The intensive care unit (ICU) at the Afghan capital’s premier hospital for COVID-19 patients is a medical nightmare — and a stark warning of how the country’s war-ravaged healthcare system risks collapsing.
Family members, without protective equipment and only a few wearing masks, help care for the patients lying in hospital beds. They say they have no choice because there are not enough nurses and other medical staff.

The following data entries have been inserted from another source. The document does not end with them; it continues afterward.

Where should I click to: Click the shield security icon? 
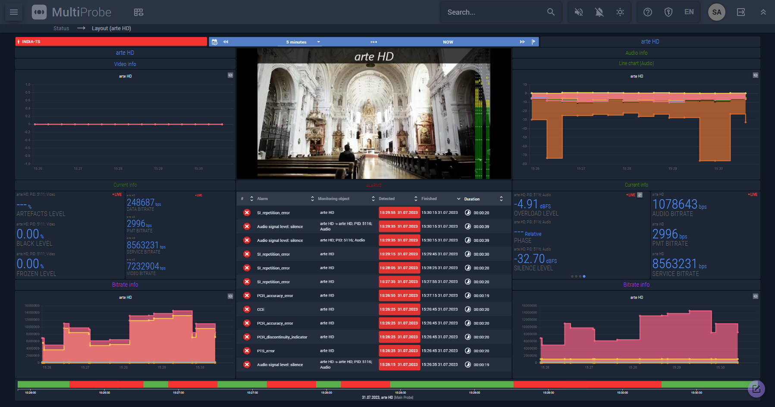pyautogui.click(x=668, y=12)
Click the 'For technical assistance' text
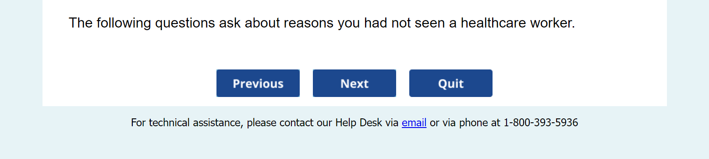 tap(187, 123)
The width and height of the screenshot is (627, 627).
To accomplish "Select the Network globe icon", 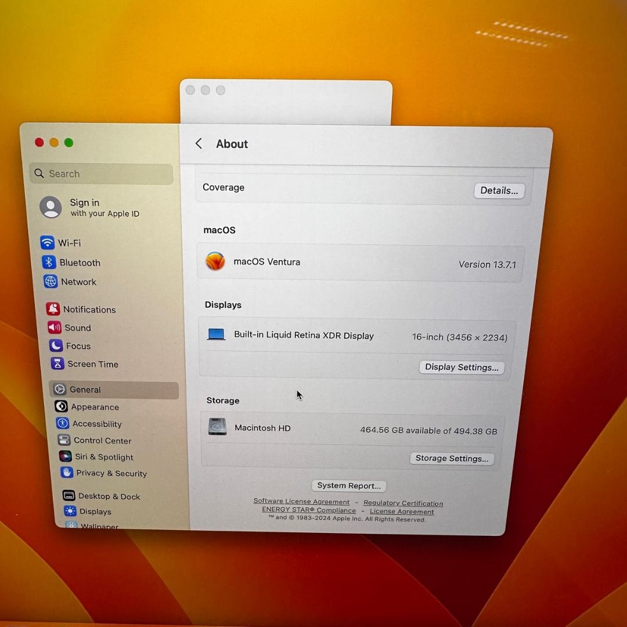I will pos(51,282).
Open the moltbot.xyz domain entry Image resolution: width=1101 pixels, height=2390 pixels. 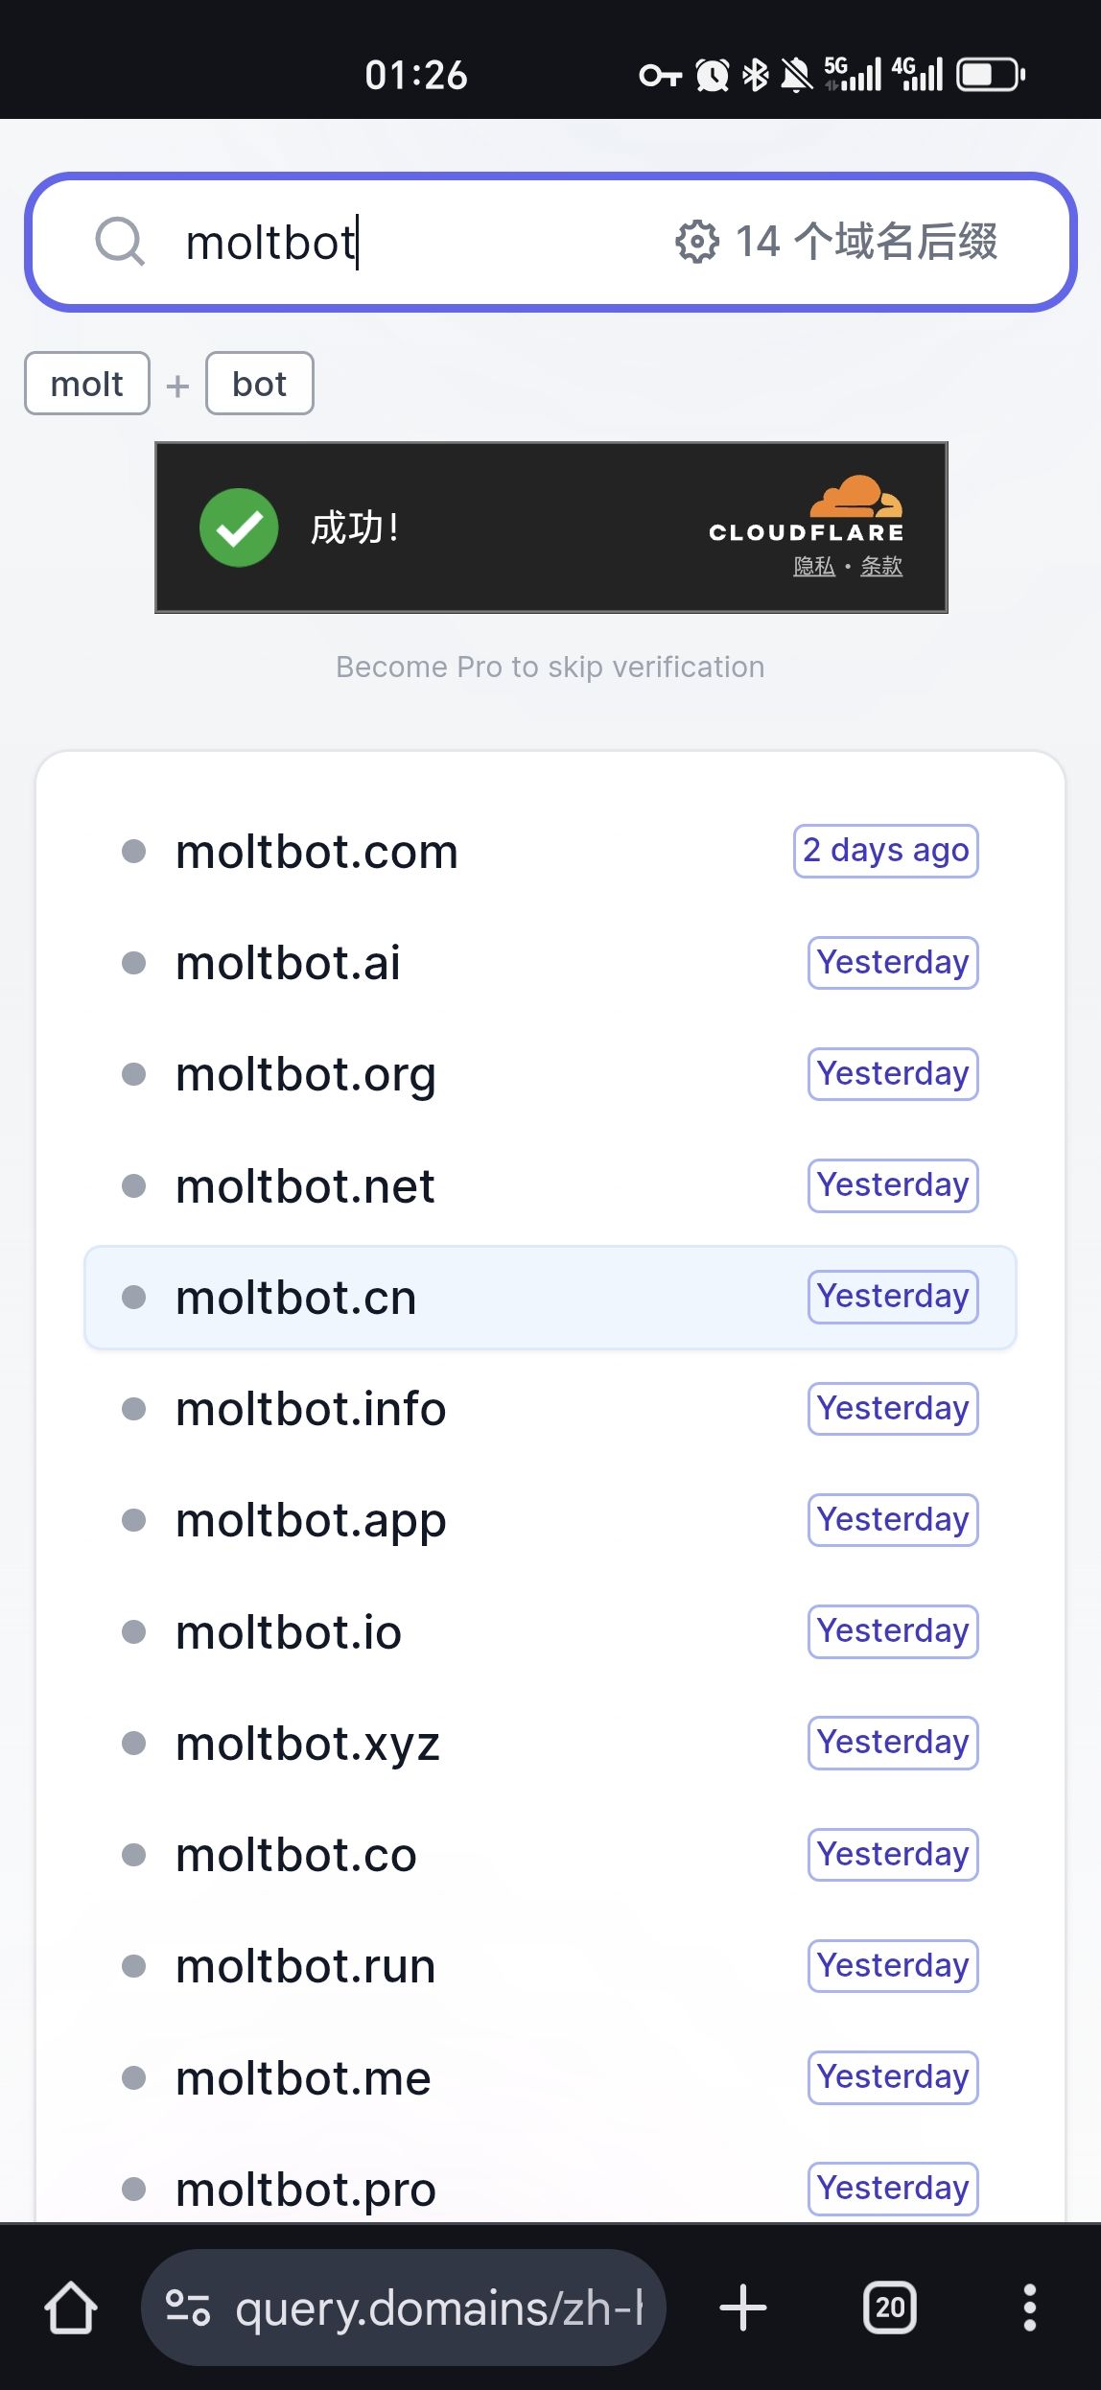click(x=307, y=1743)
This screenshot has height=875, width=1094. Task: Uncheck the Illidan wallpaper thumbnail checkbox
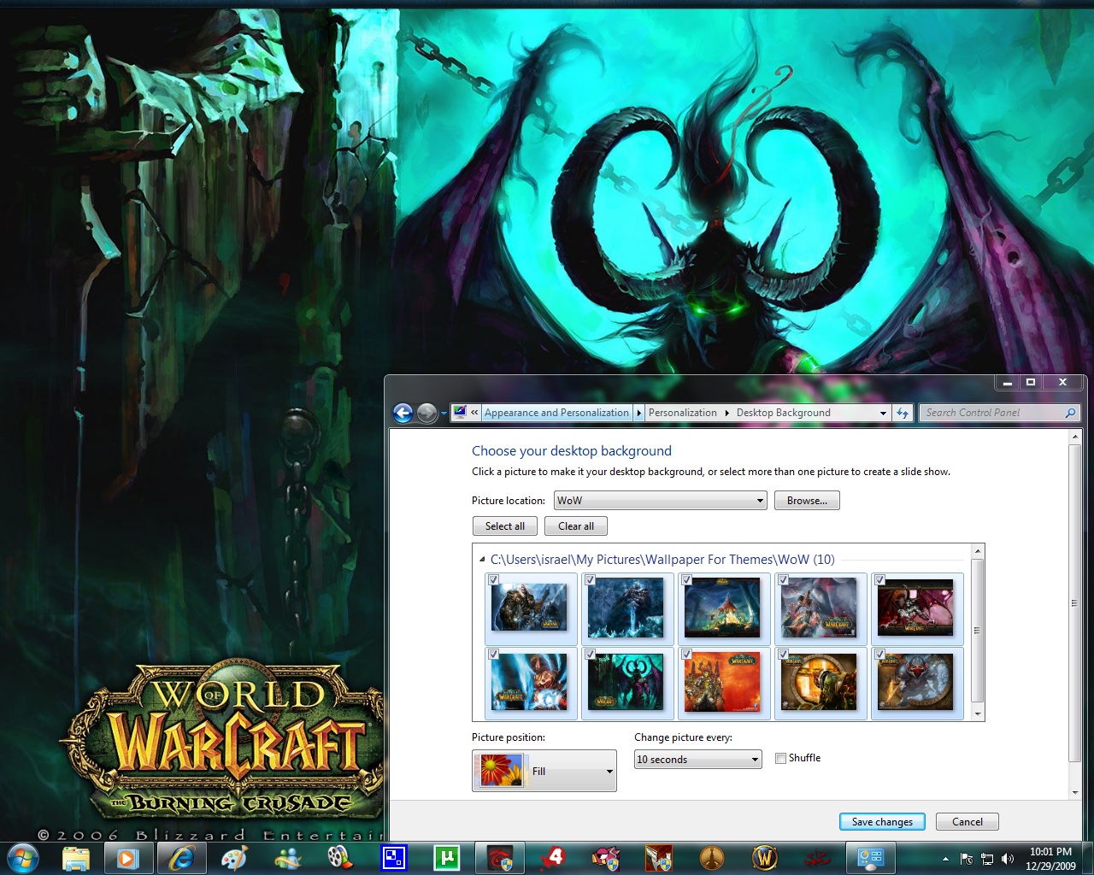click(x=589, y=654)
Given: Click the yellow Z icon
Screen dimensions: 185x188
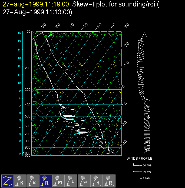Looking at the screenshot, I should [8, 181].
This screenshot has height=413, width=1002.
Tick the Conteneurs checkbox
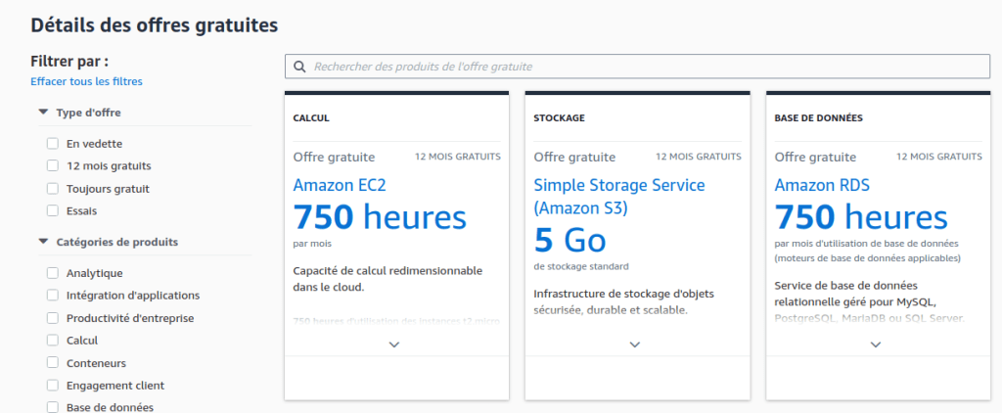[x=53, y=363]
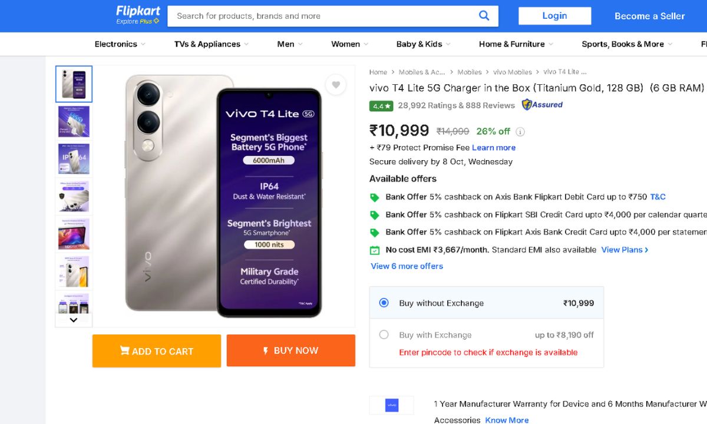707x424 pixels.
Task: Click the discount info icon
Action: point(520,132)
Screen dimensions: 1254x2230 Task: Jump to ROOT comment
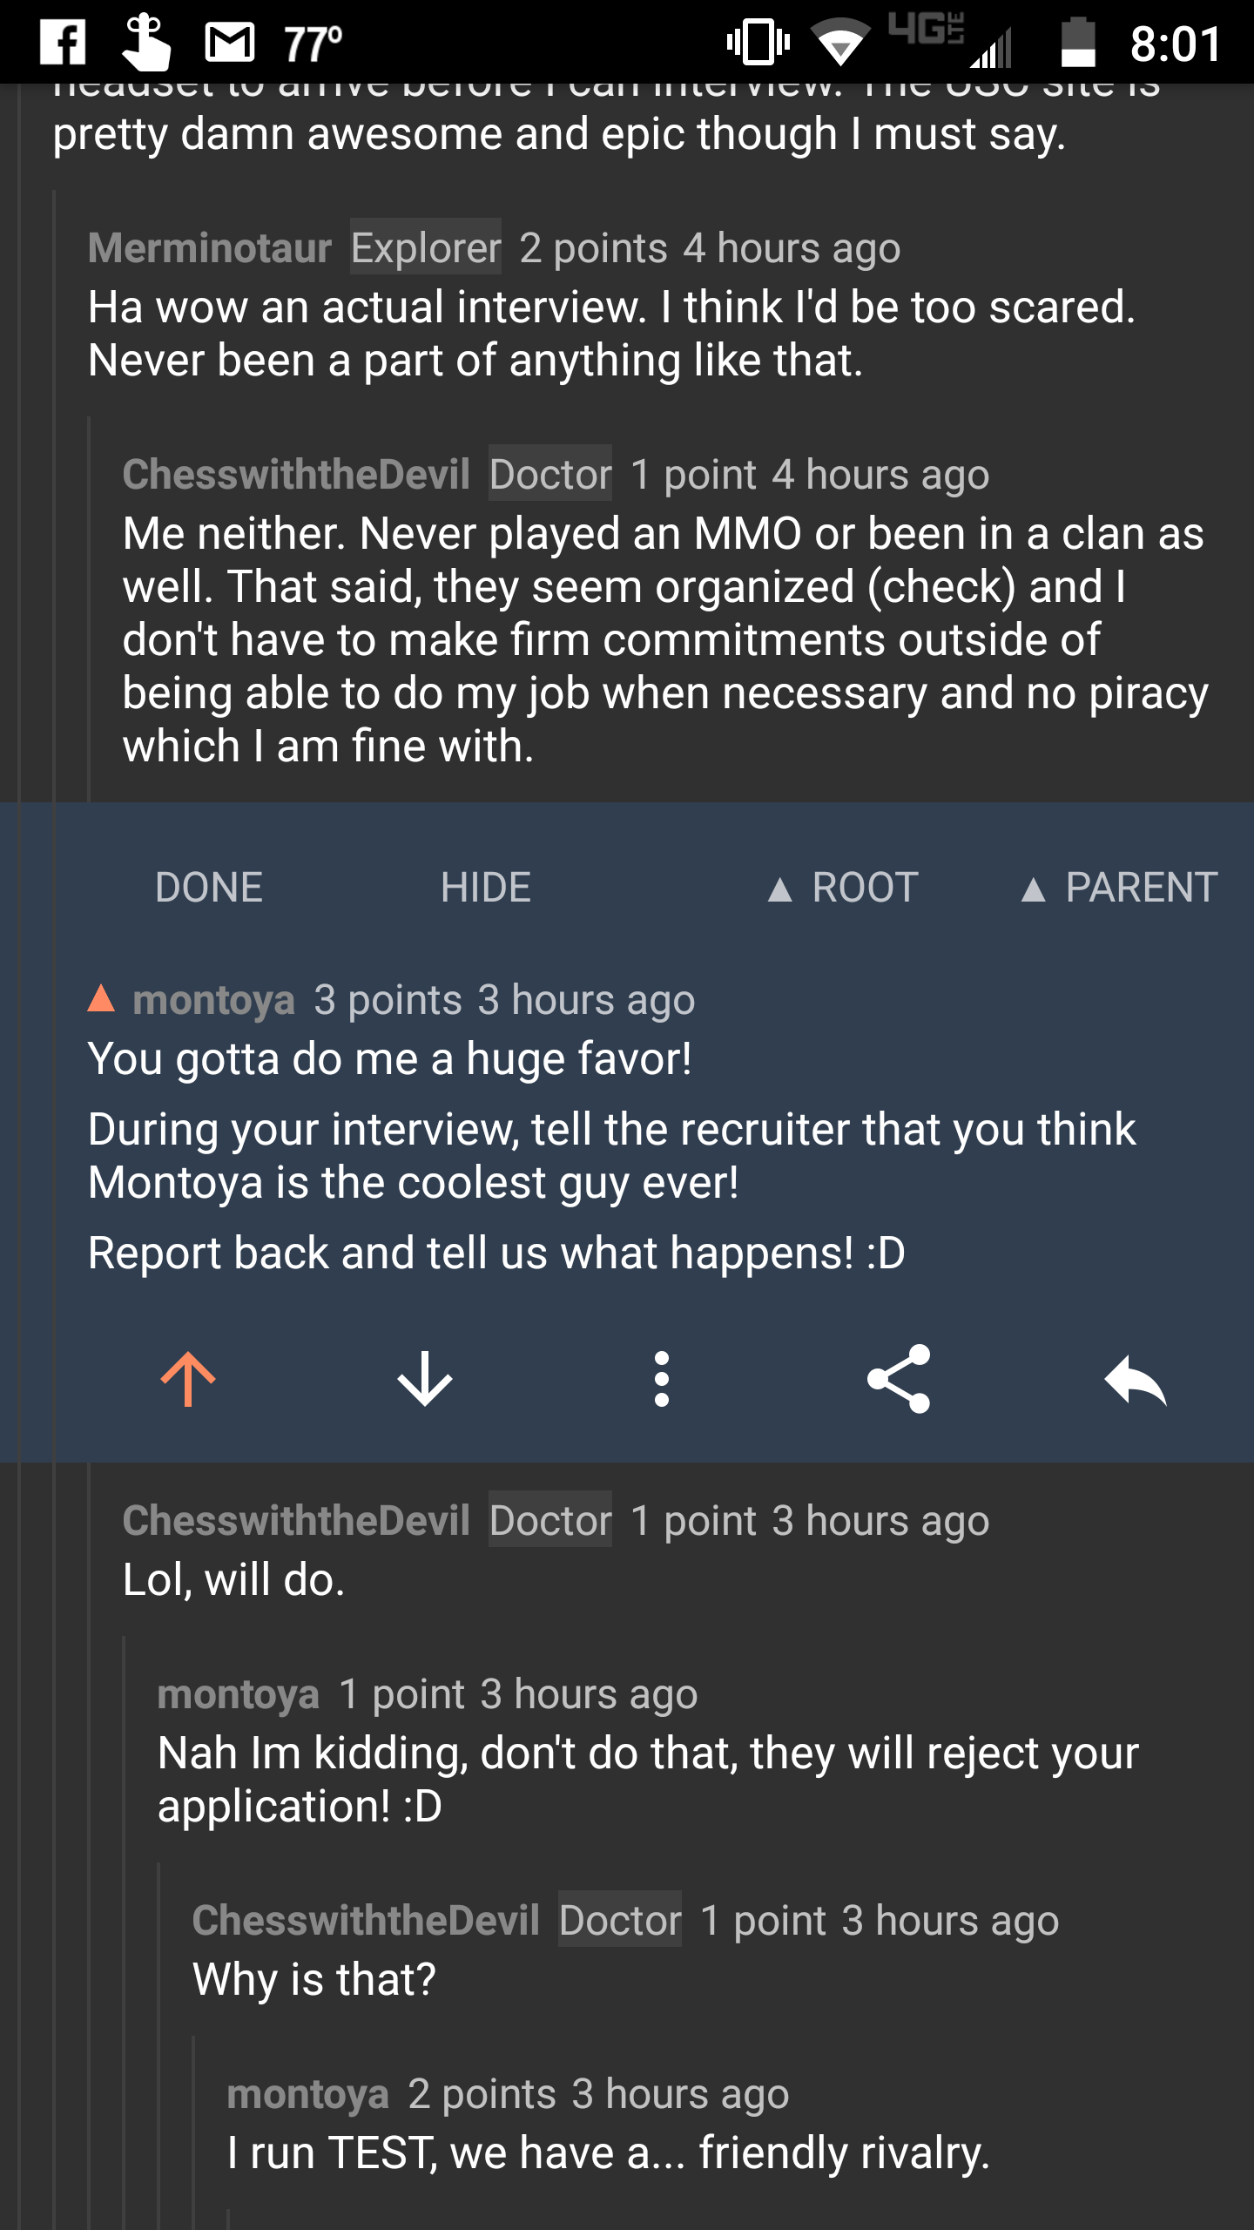click(x=843, y=888)
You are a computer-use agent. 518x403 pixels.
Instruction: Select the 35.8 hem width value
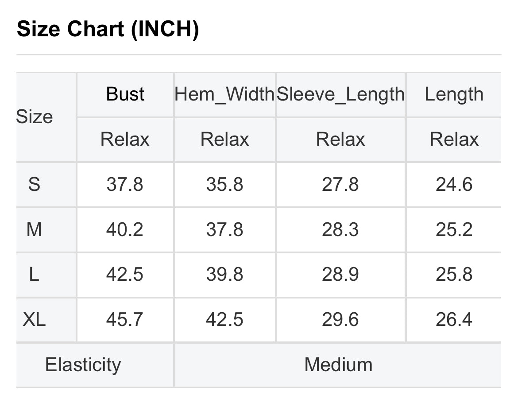tap(224, 184)
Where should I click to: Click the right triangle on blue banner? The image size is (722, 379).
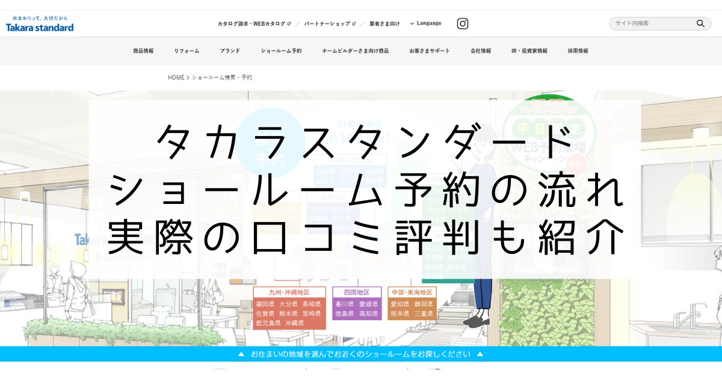[x=480, y=354]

The next-of-kin often guard their loved one’s oxygen tank, fearing it could be stolen because there is a shortage of just about everything, including oxygen cylinders.
Photo: AP
The 100-bed Afghan-Japan Communicable Disease Hospital in western Kabul is one of only two facilities for novel coronavirus testing and treatment in the Afghan capital. Newly graduated Afghan doctors have joined the 370-member staff after many of the hospital’s experienced physicians walked out a few months ago, fearing the virus.
The 92m2 ICU ward has only 13 beds, and COVID-19 patients admitted there are in critical condition; few are hooked up to ventilators, while some of the others rely on oxygen tanks.
Assadullah, who like many Afghans goes by only one name, said that he struggled to stay awake night after night at the ICU ward, guarding the tank that kept his father alive. In his father’s final days, the relative of another patient came over, threatening to take the tank.
“Your father is dying, but mine is alive, he told me ... in such a situation, how could I have left my father alone,” said Assadullah, who lost his father to the virus on Tuesday last week.
Abdul Rahman, 42, feels the same way and rushes to rub his 70-year-old mother’s back every time she coughs.
A few beds away, 64-year-old Mohammad Amin’s left foot has turned black from gangrene that set in after a blood clot due to the virus. His son and wife tend to him as best they can, but they say it is exhausting.
For the hospital’s director, Hakimullah Saleh, every staffer is a hero, risking their own life to provide critical care.
They face so many work challenges, he said, on top of which they sometimes have to deal with “threats” from families who feel the hospital is not doing enough.
One of Saleh’s heroes, Jawad Norzai, is relentless in his devotion to the patients, Saleh said. Along with his job as chief surgeon, Norzai visits more than 60 patients a day and finds the time to train new doctors, he said.
The 32-year-old Norzai got his medical diploma in 2013 and worked first for private hospitals, joining the Afghan-Japan hospital only after hearing how many of the staff had left.
Norzai said that he, like many medical professionals, contracted the virus but recovered.
He said he infected several of his family members, but luckily they also recovered.
Another of the hospital’s doctors who recovered from the virus is Mozhgan Nazehad, 35.
“I spent three nights awake because of severe pain, back pain and lower limb pain. That pain I will never forget,” said Nazehad, who lives apart from her family to keep them safe.
The other hospital that treats COVID-19 patients is the Muhammad Ali Jinnah Hospital, funded by Pakistan, a 200-bed but less-equipped facility, also in western Kabul. There is also an isolation center in the dormitory of the Kabul University, but it does not provide treatment.
According to the Afghan Ministry of Public Health, more than 1,700 medical workers — including 40 at the Afghan-Japan hospital — were infected while providing care to COVID-19 patients. Twenty-six have died.
Afghanistan has so far recorded more than 35,000 cases of the virus, including 1,185 deaths, with the number of infections thought to far outnumber the official tally.
The International Rescue Committee last month said that Afghanistan is on the brink of a humanitarian disaster, because the government is unable to test about 80 percent of possible COVID-19 cases.
The health ministry said that it now has the capacity to test only 2,500 people per day.
Last month, 10,000 to 20,000 people were coming daily, asking to be tested, but the government had to turn many down.
Afghanistan has one doctor for every 3,500 people, less than one-fifth of the global average, according to the WHO.